The cardiovascular safety of interrupting beta-blocker could not be shown in comparison to continuation in patients with a history of myocardial infarction (MI) and there was no benefit to the patients' quality of life, according to late-breaking research presented in a Hot Line session today at ESC Congress 2024.
Improvements in MI management and data from observational studies have led physicians to question whether continuing beta-blockers after 1 year post-MI is needed since unnecessary treatment may result in side effects. We conducted the ABYSS trial to provide conclusive randomized data on the effects of beta-blocker interruption vs. continuation on cardiovascular events and quality of life, but we were unable to show safety preservation in terms of clinical events nor any benefit on quality of life with beta-blocker interruption."
Johanne Silvain, Principal Investigator, Professor, Sorbonne University, Paris, France
The open-label, non-inferiority, randomized ABYSS trial, conducted by the ACTION Group, included patients with a prior MI taking long-term beta-blockers, with a left ventricular ejection fraction of at least 40% and no cardiovascular events in the previous 6 months. Participants were randomized (1:1) to interrupting or continuing their β-blocker medication.

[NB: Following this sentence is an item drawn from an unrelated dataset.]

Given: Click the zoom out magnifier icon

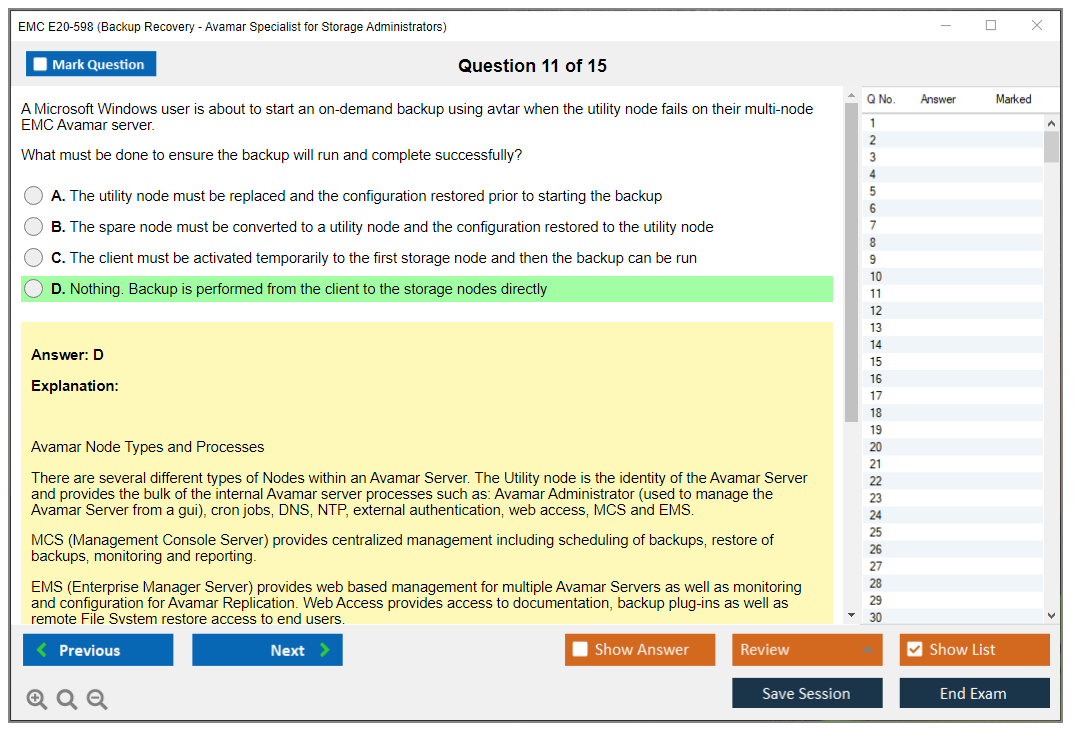Looking at the screenshot, I should (x=97, y=699).
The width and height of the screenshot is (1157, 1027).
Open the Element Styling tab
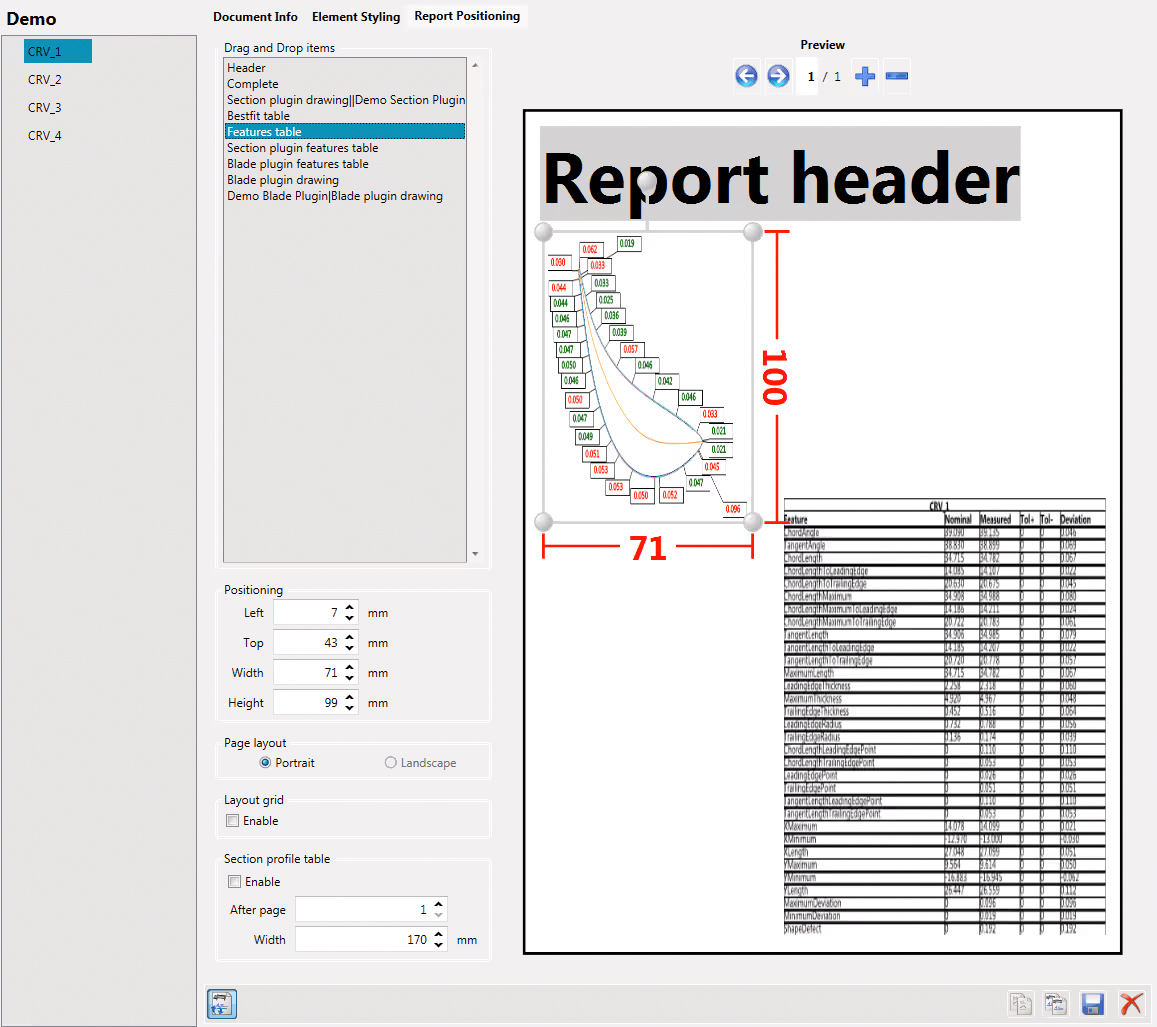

The primary endpoint was a composite of death, non-fatal MI, non-fatal stroke or hospitalization for cardiovascular reasons at the longest follow-up (minimum, 1 year), according to an analysis of non-inferiority (defined as a between-group absolute difference of <3 percentage points for the upper boundary of the two-sided 95% confidence interval [CI]). The main secondary endpoint was the change in quality of life as measured by the European Quality of Life-5 Dimensions questionnaire.
In total 3,698 patients were randomized from 49 sites in France. The mean age was 64 years and 17% were female. The median time between last MI and randomization was 2.9 years (interquartile range 1.2-6.4 years).

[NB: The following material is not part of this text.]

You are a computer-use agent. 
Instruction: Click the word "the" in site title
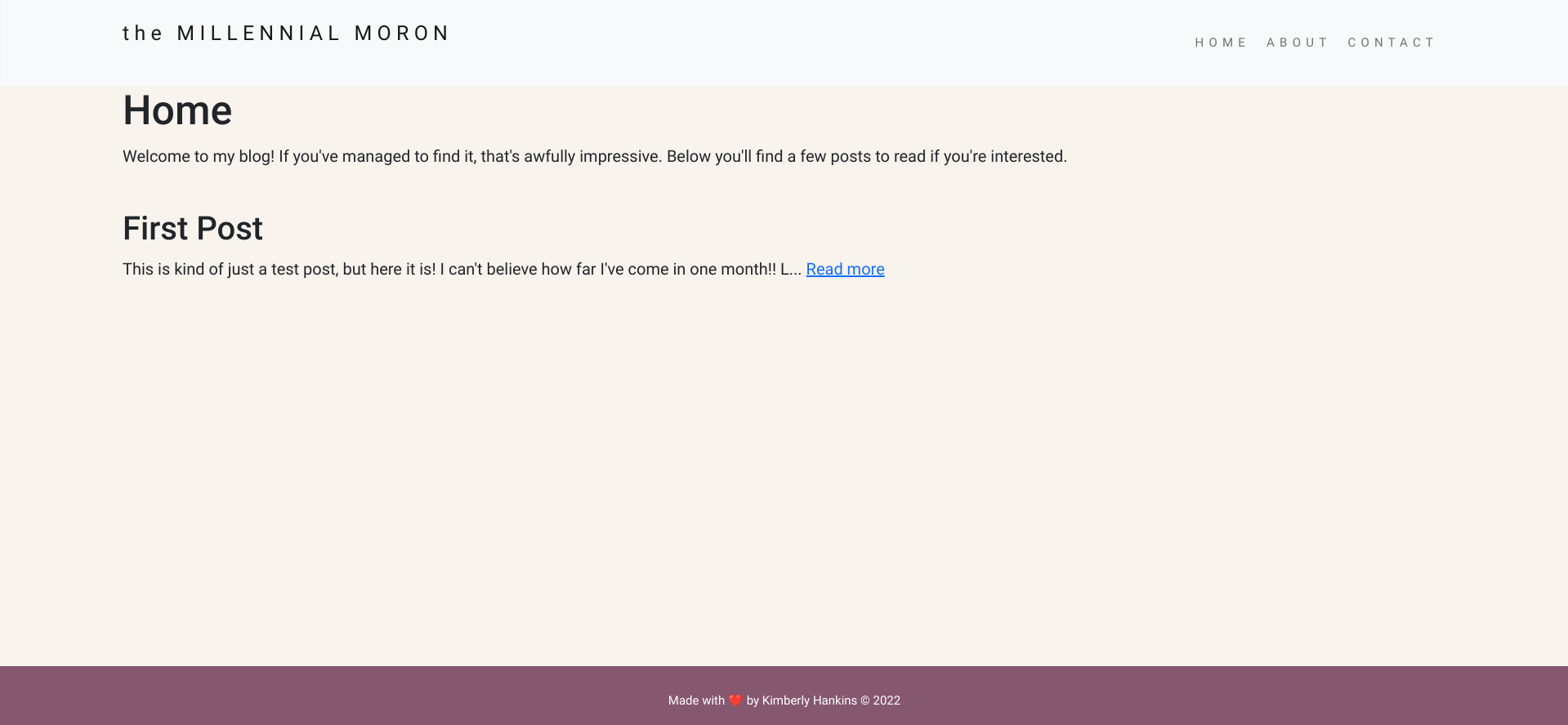tap(143, 34)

Over median follow-up of 3 years, interruption of long-term beta-blocker treatment was not shown to be non-inferior to beta-blocker continuation. A primary-outcome event occurred in 23.8% of patients in the interruption group and in 21.1% in the continuation group (risk difference 2.8 percentage points; 95% CI <0.1-5.5), with a hazard ratio of 1.16 (95% CI 1.01-1.33; p=0.44 for non-inferiority).
Death occurred in 4.1% in the interruption group and 4.0% in the continuation group, while MI occurred in 2.5% and 2.4%, respectively. Of note, hospitalization for cardiovascular causes occurred in 18.9% in the interruption group and 16.6% in the continuation group. Beta-blocker interruption was also associated with increases in systolic and diastolic blood pressure and heart rate at 6 months (all p<0.001 vs. beta-blocker continuation) and during the study follow up. Beta-blocker interruption did not improve the patients' quality of life.

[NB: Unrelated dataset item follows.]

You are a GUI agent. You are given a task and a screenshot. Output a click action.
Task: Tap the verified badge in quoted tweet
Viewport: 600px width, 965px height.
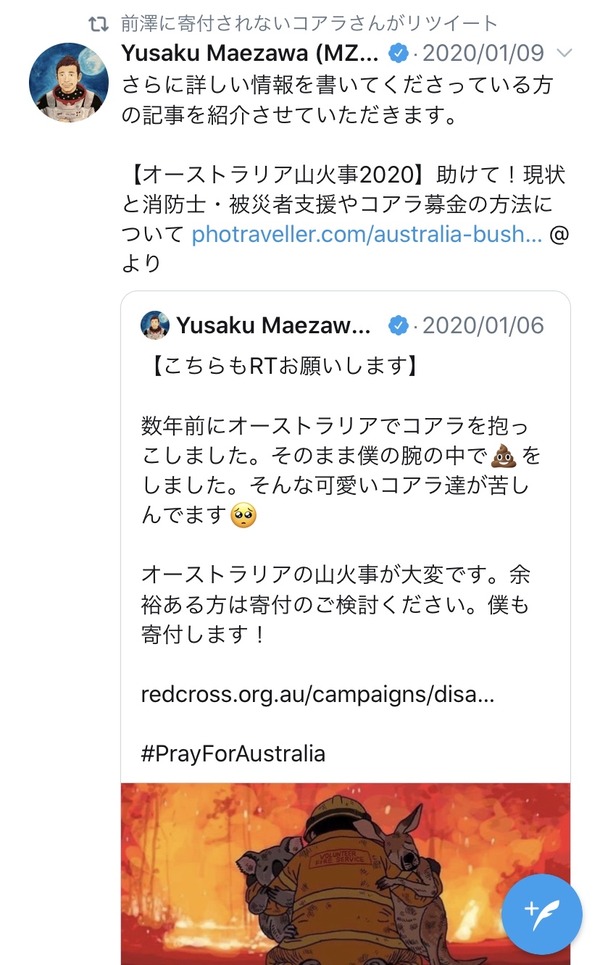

Summing up the evidence from the ABYSS trial, Professor Silvain concluded: "Differences between the groups with respect to hospitalization for cardiovascular reasons and the negative effect on blood pressure levels, together with the absence of quality-of-life improvement do not support interruption of a chronic beta-blocker treatment in post-MI patients. These results must be put into context with recent findings from the open-label REDUCE-MI trial and ongoing trials to provide additional evidence on the optimal use of beta-blockers after MI."